Furthermore, Credit Suisse has experienced embarrassing trading disasters, such as the loss of $5.5 billion tied to the collapse of the investment firm Archegos. By the time the bank announced its turnaround initiative in October, investors and analysts were doubtful that the bank could succeed, even with a new chief executive (its third in three years) and $4 billion in new capital led by the state-owned Saudi National Bank.
However, a continuous stream of negative news followed, including the disclosure that Credit Suisse had lost $147 billion worth of customer deposits in the last quarter of 2022. The collapse of Silicon Valley Bank, located 5,800 miles away, added to the shockwave in the global banking sector.
Credit Suisse's concerns were further exacerbated by untimely events. On Tuesday, the bank revealed "material weaknesses" related to its financial reporting, but maintained that its accounting was sound. On Wednesday, the chairman of Saudi National Bank, Ammar al-Khudairy, stated that his bank would not invest further in Credit Suisse, although he later clarified that this was due to regulatory reasons. Nevertheless, investors were unsettled, as Credit Suisse's largest shareholder could not be relied upon to participate if the bank attempted to raise additional capital.
By Thursday morning, Swiss regulators had publicly certified the strength of Credit Suisse's balance sheet, and the bank announced that it would avail of the Swiss central bank's support. However, the bank's stock and bond prices continued to decline, and the cost of purchasing insurance contracts against the possibility of the firm's default rose to alarmingly high levels.
By Friday, analysts predicted that despite the relative stability of Credit Suisse's balance sheet, the continued decline in confidence would compel the firm to take more drastic measures.

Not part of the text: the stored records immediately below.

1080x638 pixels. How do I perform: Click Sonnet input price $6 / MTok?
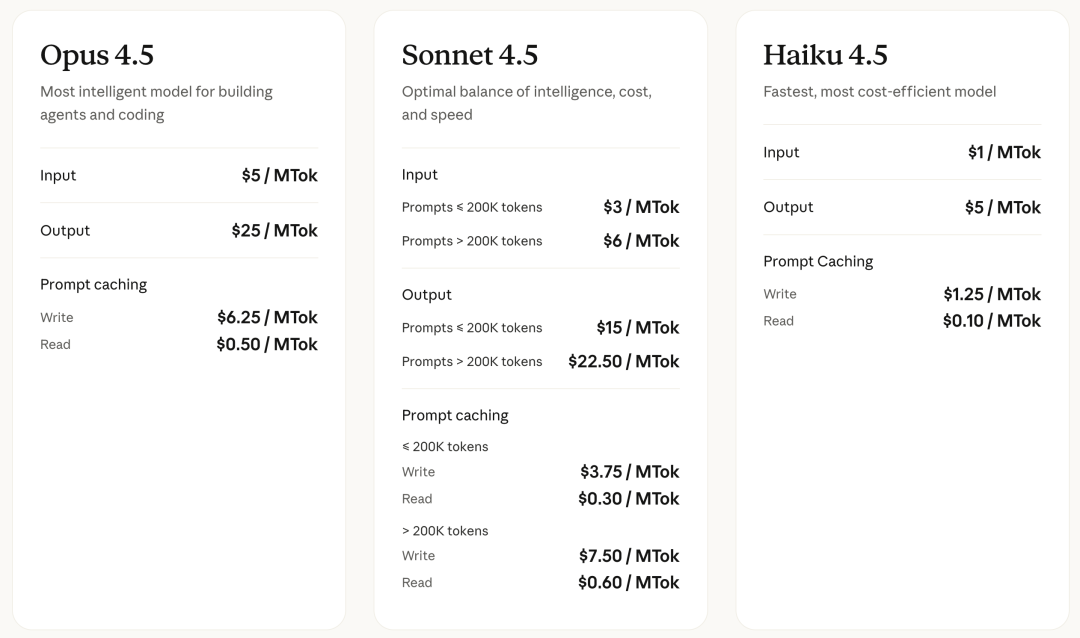(641, 241)
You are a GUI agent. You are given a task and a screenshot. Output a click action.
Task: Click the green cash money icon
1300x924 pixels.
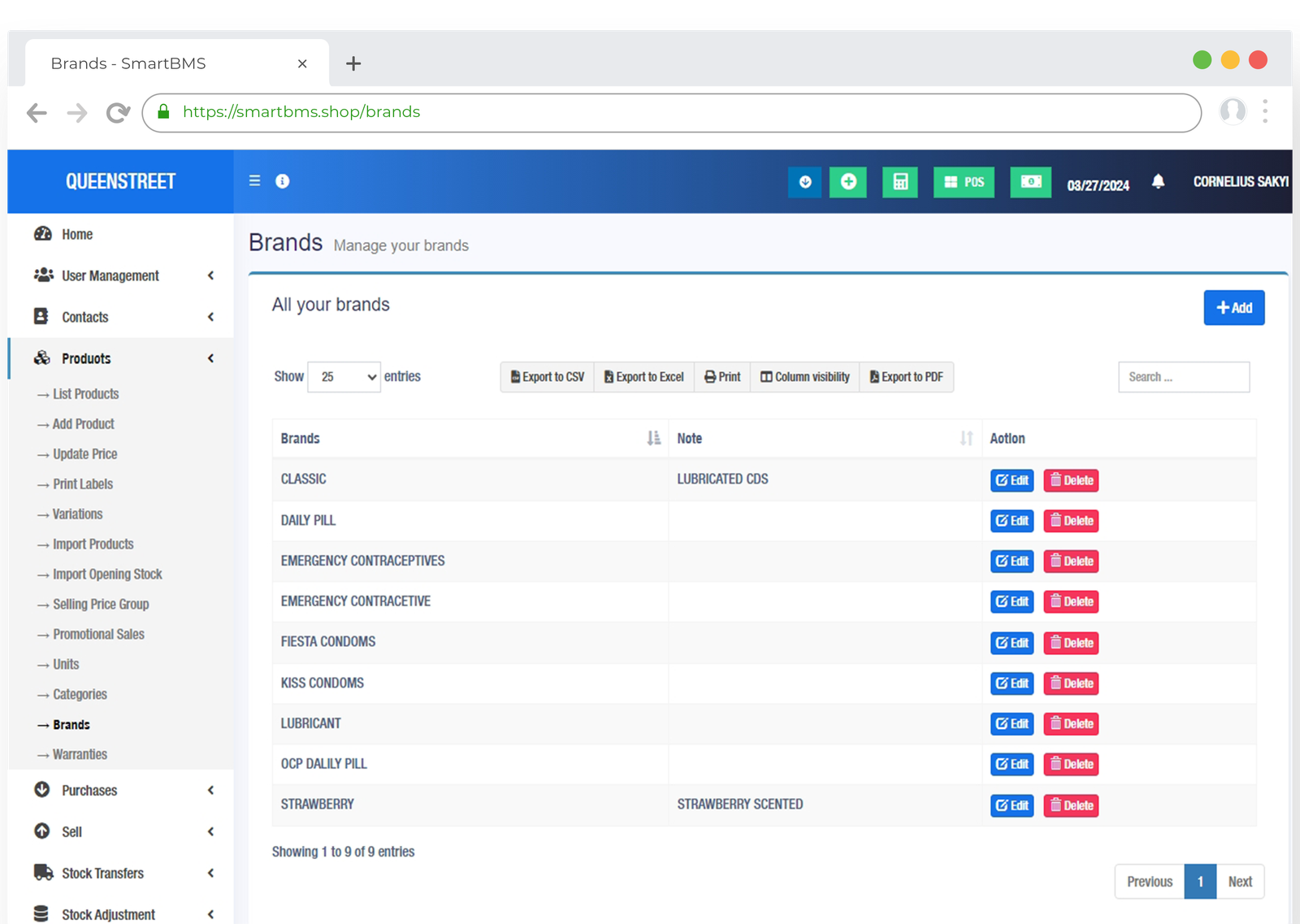pyautogui.click(x=1030, y=182)
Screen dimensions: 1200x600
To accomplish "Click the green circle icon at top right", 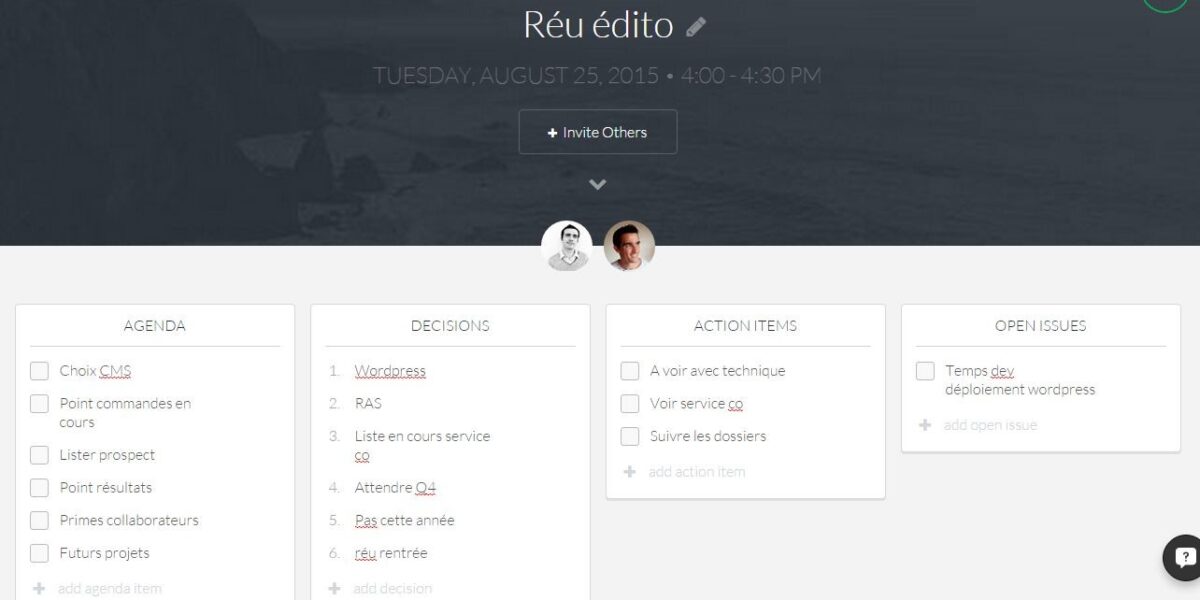I will click(1165, 3).
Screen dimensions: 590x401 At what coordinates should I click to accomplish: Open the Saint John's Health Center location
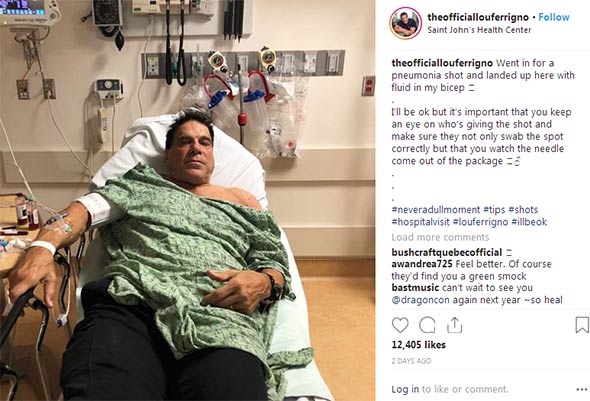tap(479, 30)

Sunday's agreement is, in some ways, advantageous for UBS as it cements its position as the top bank in Switzerland and has the potential to strengthen its core wealth management business, while also acquiring Credit Suisse's highly respected Swiss retail banking division.
"The total value of Credit Suisse's parts is far greater than what UBS is paying," Johann Scholtz, an analyst at Morningstar, stated in an email.
However, UBS has the responsibility of largely closing down its competitor's investment bank and will most likely have to make significant redundancies among Credit Suisse's staff.
Some analysts have also raised concerns that UBS may face legal action associated with the takeover. Nevertheless, executives have responded that Swiss government regulators have made decisions regarding some of the most contentious issues.